Point of View (POV) specifies through whose eyes the story is being told.
First person – When you write using I, we, me, mine and my, the story is being told by the protagonist (central character) in first person.
Call me Ishmael. Some years ago—never mind how long precisely—having little or no money in my purse, and nothing particular to interest me on shore, I thought I would sail about a little and see the watery part of the world. Opening line of Moby Dick by Herman Melville.
Second person – Probably the rarest writing mode is second-person narrative, in which the narrator turns the reader (you) into a character.
You don’t know about me without you have read a book by the name of The Adventures of Tom Sawyer; but that ain’t no matter. —Opening line from Adventures of Huckleberry Finn by Mark Twain.

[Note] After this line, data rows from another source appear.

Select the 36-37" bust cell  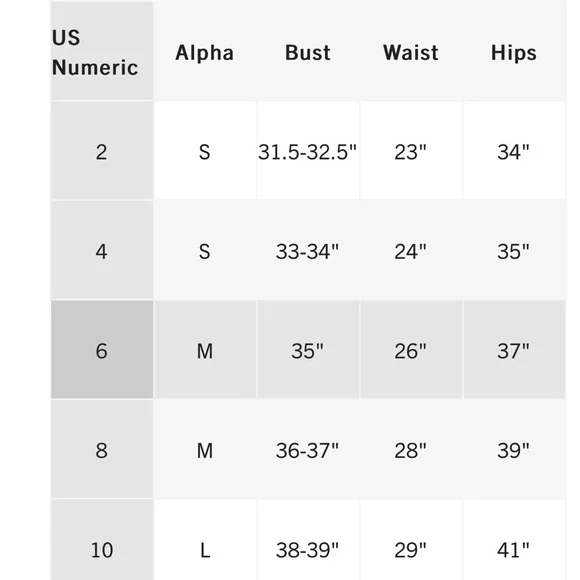(308, 449)
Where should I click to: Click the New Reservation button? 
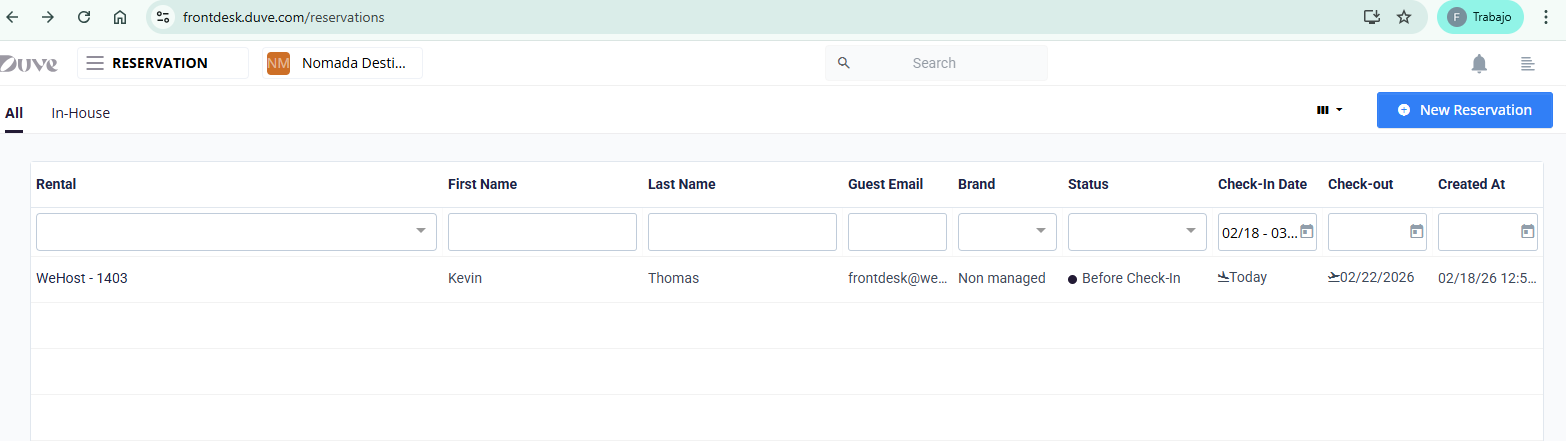[1464, 110]
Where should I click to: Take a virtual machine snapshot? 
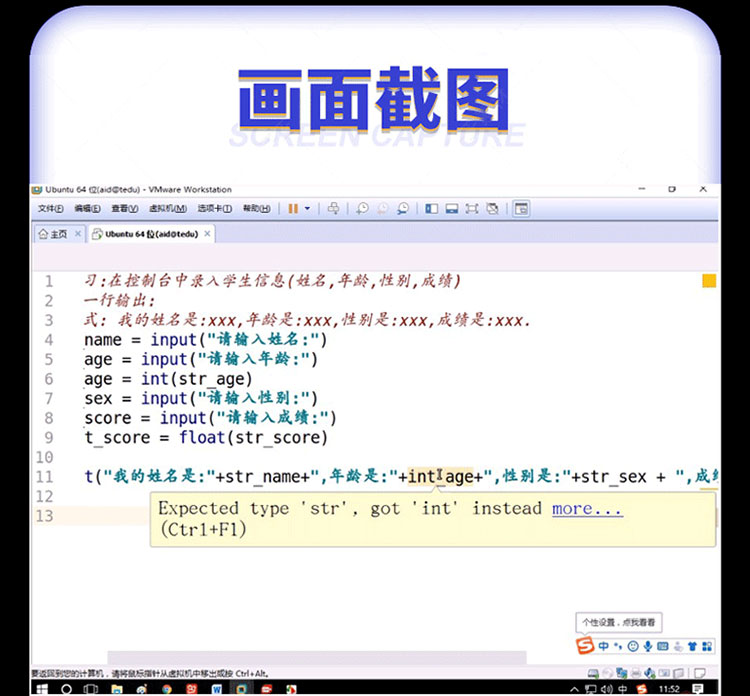click(x=363, y=209)
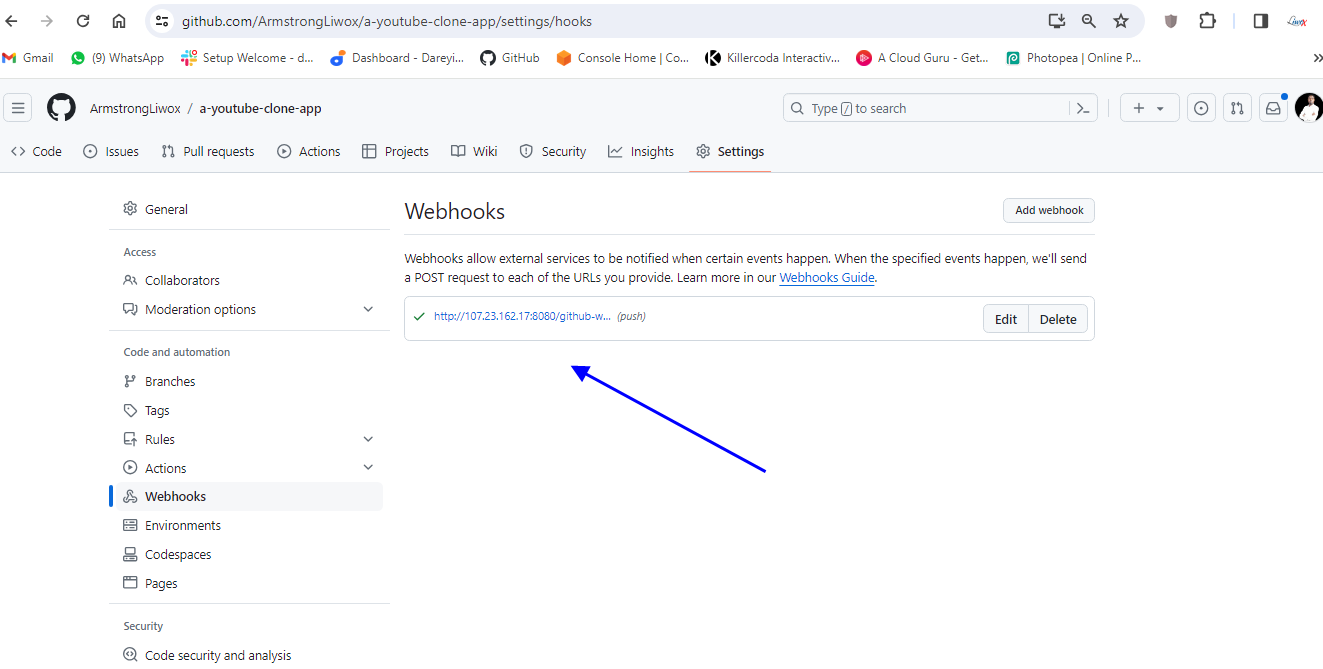The width and height of the screenshot is (1323, 669).
Task: Switch to the Insights tab
Action: click(x=641, y=152)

Third person – Most novels are written in third person narrative mode using he, she, it, and they.
It was the best of times, it was the worst of times, it was the age of wisdom, it was the age of foolishness, it was the epoch of belief, it was the epoch of incredulity, it was the season of Light, it was the season of Darkness, it was the spring of hope, it was the winter of despair. Opening line from A Tale of Two Cities by Charles Dickens.
The reason most novels are written in third person is because 1) it is arguably the easiest style in which to write, 2) it tends to be more objective, 3) it gives the writer more freedom to introduce information, 4) the narrator knows everything there is to know about the characters, and 5) it keeps the focus on the protagonist and what he/she knows, feels and experiences.
But there’s more to know about third person. There’s third person limited where the narrator knows only the thoughts and feelings of a single character. In other words, the reader will not know more than the main character. And then there’s third person omniscient where the narrator knows the thoughts and feelings of all the characters.
Writing with multiple POV’s appears to be acceptable by most experts if done properly and if it is indeed necessary to the story. If the switch isn’t done effectively, the reader will become confused. My advice for first-time writers is to stick to one POV.
The following sentence exemplifies a confusing change in POV.
Winnie’s stomach lurched the moment she saw him, but Harold’s excitement was hard to contain when she split from the crowd and walked in his direction.
Winnie is the protagonist, so how would she know that Harold was excited at the thought of meeting her. That would be getting inside his head, not hers.
The most important rule is to be consistent. Once you pick a POV, stick with it throughout the entire manuscript.